Prior to testing, all restorations were polished using abrasive polishing points (Jiffy Polishers, Ultradent, South Jordan, UT, USA) and stored in water for 48 h at 37 °C.
Fracture load test
A static compressive load was applied to the restored teeth with a universal testing machine (Lloyd model LRX, Lloyd Instruments Ltd., Fareham, UK) at a speed of 1 mm/min. The loading was applied vertically between the triangular ridge of the buccal and lingual cusps (Fig. 1) using a round-shaped metallic tip (Ø 5 mm). The loading event was registered until restoration fracture (final drop in the load-deflection curve). Fracture patterns of each loaded restorations were visually examined and classified to three typical behavior: catastrophic fracture of restoration and tooth structure, fracture of only restoration, and chipping or delamination of veneered restorative material from SFC-core.

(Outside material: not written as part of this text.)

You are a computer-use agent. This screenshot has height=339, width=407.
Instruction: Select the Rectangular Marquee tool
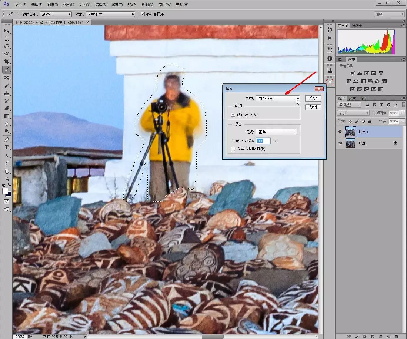7,39

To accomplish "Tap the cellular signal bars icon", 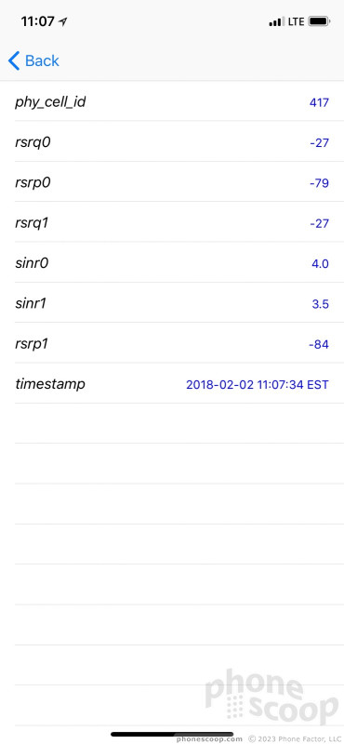I will click(x=276, y=21).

The representative fractured restorations were selected and examined by scanning electron microscopy (SEM, JSM 5500, Jeol Ltd., Tokyo, Japan). Prior to observation, all the specimens were cleaned by alcohol and then coated with a gold layer using a sputter coater in vacuum evaporator (BAL-TEC SCD 050 Sputter Coater, Balzers, Liechtenstein). The analysis was started from the edge of the fractured restoration specimen, from the upper loading part to the inner surface and ending at the SFC-core.
The data were statistically analyzed with SPSS version 23 (SPSS, IBM Corp.) using analysis of variance (ANOVA) at the p < 0.05 significance level followed by a Tukey HSD post hoc test to determine the differences between the groups.